Tak pernah aku segusar ini seumur hidupku.
Ketika menghadapi ujian nasional, aku memang cemas bukan main sampai-sampai aku keliling Kalideres berjalan kaki sambil membaca buku. Namun aku tahu kunci satu-satunya adalah membaca buku tersebut.
Aku tak punya panduan apa pun menghadapi laki-laki yang nafsu kepadaku. Baik itu panduan menolaknya, menerimanya, memanipulasinya, atau apa pun. Yuni mungkin tahu caranya. Namun Yuni adalah orang terakhir yang ingin kutelepon mengingat dia terlalu bersemangat kalau topik pembicaraan kami menyangkut Raven dan kerajaannya. Waktuku bisa habis mendengar dia berteriak-teriak sebelum akhirnya kami masuk ke kuliah utama.

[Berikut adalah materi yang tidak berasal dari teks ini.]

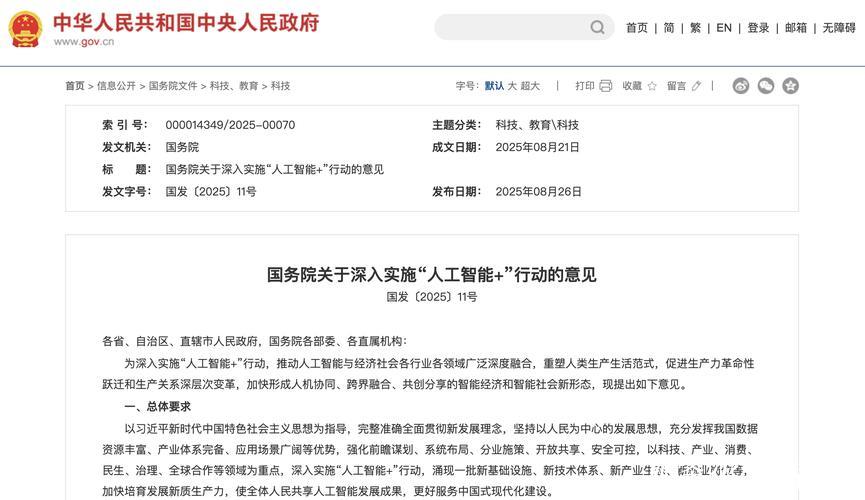Open 首页 in the top navigation

[x=637, y=28]
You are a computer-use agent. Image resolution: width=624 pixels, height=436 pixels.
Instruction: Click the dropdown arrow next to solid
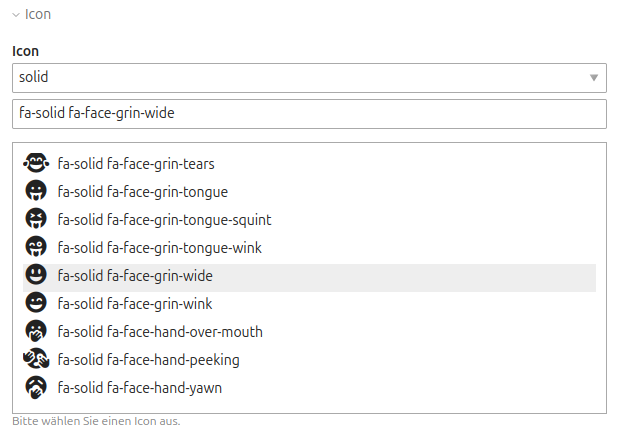(594, 77)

Aku tak punya pengalaman menolak laki-laki yang sedang ngebet kepadaku. Preman mau merkosa saja mindset-ku adalah pasrah, bukan melawan. Kuingat-ingat lagi pelajaran Yuni di telepon semalam, tetapi aku menyadari itu semua tentang merayu, bukan menolak.
Bagaimana cara menolak cowok, ya?
Aku pernah kok ditembak beberapa cowok dan kutolak. Mungkin dari sepuluh cowok yang menembakku, hanya dua yang akhirnya jadi pacarku. Itu pun karena orangnya berhasil merebut hatiku dengan menjadi sangat perhatian, bukan tiba-tiba muncul dan pedekate.
Dulu, aku menolak mereka dengan alasan, "Maaf, ya. Aku mau fokus belajar buat UN."
Nggak mungkin aku mengatakan itu kepada Raven.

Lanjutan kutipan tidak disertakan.